Francesca consiguió componer una sonrisa cortés, aliviada de ver llegar a Wallace con la bandeja del té, seguido de Irving con la fuente del pastel. Mientras ella servía y sus huéspedes sorbían y devoraban, hizo lo que buenamente pudo para encauzar la conversación por derroteros más convencionales.
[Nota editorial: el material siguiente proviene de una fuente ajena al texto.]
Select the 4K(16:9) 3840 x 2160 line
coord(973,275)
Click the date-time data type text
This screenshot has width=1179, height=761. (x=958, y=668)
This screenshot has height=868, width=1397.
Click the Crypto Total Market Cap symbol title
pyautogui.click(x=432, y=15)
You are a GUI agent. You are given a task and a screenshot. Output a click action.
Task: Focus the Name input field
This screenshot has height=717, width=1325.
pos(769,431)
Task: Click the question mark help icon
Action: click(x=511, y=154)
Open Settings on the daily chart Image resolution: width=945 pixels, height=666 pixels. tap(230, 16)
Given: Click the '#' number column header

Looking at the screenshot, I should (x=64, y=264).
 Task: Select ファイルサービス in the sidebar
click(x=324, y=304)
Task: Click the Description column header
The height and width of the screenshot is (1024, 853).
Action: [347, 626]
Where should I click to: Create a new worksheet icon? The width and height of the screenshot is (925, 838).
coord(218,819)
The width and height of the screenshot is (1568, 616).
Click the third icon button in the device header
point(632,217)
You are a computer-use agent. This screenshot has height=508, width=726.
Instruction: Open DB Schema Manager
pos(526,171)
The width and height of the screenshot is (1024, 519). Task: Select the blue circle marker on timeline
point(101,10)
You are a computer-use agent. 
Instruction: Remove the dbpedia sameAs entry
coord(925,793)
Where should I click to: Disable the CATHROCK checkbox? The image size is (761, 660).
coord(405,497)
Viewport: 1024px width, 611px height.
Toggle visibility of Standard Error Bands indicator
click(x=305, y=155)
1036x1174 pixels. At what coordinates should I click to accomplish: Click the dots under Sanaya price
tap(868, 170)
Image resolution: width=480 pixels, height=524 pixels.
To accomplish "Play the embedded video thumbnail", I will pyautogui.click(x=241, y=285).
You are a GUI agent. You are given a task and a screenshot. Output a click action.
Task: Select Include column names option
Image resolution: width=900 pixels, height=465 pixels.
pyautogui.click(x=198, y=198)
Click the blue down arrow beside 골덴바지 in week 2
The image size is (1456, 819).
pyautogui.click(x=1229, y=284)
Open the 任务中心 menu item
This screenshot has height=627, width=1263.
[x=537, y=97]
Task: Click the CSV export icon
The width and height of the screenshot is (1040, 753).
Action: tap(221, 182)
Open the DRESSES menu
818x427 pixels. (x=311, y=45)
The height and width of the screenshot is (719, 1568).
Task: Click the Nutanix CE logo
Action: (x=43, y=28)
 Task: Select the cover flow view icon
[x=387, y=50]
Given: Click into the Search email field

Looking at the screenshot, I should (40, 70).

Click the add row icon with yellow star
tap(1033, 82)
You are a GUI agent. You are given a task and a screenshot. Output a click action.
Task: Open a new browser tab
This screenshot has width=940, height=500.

Gyles se mantenía apartado, hablando tranquilamente con lord Gilmartin junto a las ventanas. Cuando Francesca captó por fin su atención, con un mensaje paladinamente claro en los ojos, él arqueó brevemente una ceja y, con aire resignado, condujo a lord Gilmartin más cerca de su familia.

El resultado no fue feliz. En el instante en que se dio cuenta de que Gyles estaba cerca, a Clarissa se le puso una sonrisa boba. Luego le entro una risita que Francesca no pudo juzgar sino corno de muy mala educación, y empezó a lanzar miraditas tímidas y coquetas a Gyles.

Antes de que Francesca pudiera pensar en cómo reorganizar la sala para volver a separar a su esposo de Clarissa, Lancelot se plantó delante de ella, bloqueándole la vista. Sobresaltada, miró hacia arriba.

– Sois lo que se dice terriblemente hermosa, ¿lo sabéis?

El brillo apasionado de sus ojos sugería que Lancelot estaba a punto de caer de rodillas y abrirle su bisoño corazón.

– Sí, lo sé -le dijo.

Él parpadeó.

– ¿Lo sabéis?

Ella asintió. Se puso en pie pausadamente, obligando al muchacho a dar un paso atrás para hacerle sitio.

– La gente… los hombres me lo dicen siempre. Significa poco para mí, puesto que yo, evidentemente, no puedo verme como me ven.